WHAT THIS TASK INVOLVES: Switch "each" to "every" in the data from the line with "Output the [X, Y]" to the line with "very [305, 345]", and return only those lines with nothing else changed.

RECORDS SHOWN:
## start

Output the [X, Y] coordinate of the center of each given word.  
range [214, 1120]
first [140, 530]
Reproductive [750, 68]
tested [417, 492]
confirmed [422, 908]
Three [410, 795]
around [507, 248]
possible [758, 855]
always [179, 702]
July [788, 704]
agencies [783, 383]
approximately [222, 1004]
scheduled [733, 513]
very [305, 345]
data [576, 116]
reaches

## end
## start

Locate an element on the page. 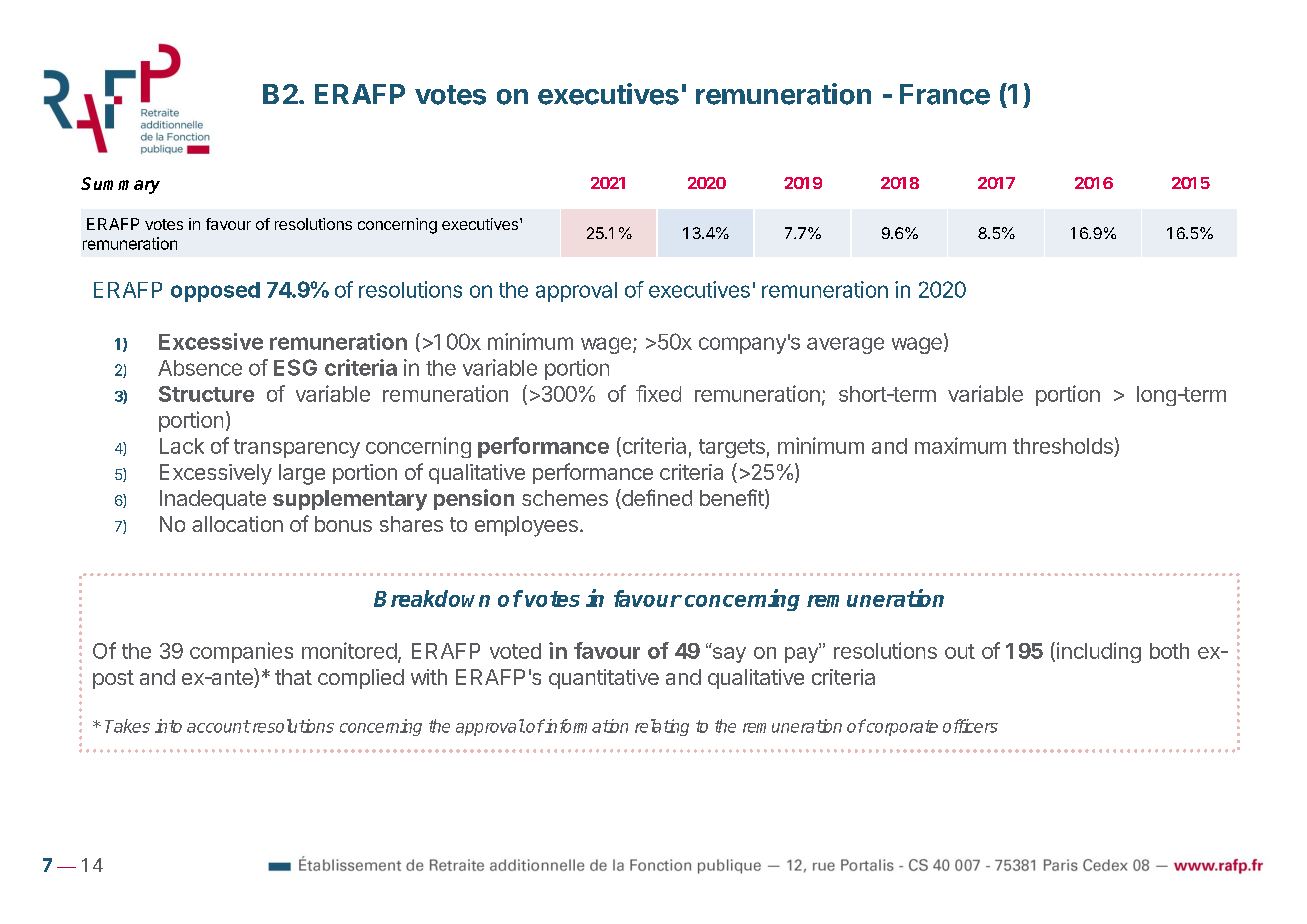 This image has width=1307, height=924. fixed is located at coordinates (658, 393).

## end
## start

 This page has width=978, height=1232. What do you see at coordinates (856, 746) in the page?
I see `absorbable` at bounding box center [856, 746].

## end

EXERCISE SOLUTION:
Output the [X, Y] coordinate of the center of every given word.  
range [214, 1120]
first [140, 530]
Reproductive [750, 68]
tested [417, 492]
confirmed [422, 908]
Three [410, 795]
around [507, 248]
possible [758, 855]
always [179, 702]
July [788, 704]
agencies [783, 383]
approximately [222, 1004]
scheduled [733, 513]
very [305, 345]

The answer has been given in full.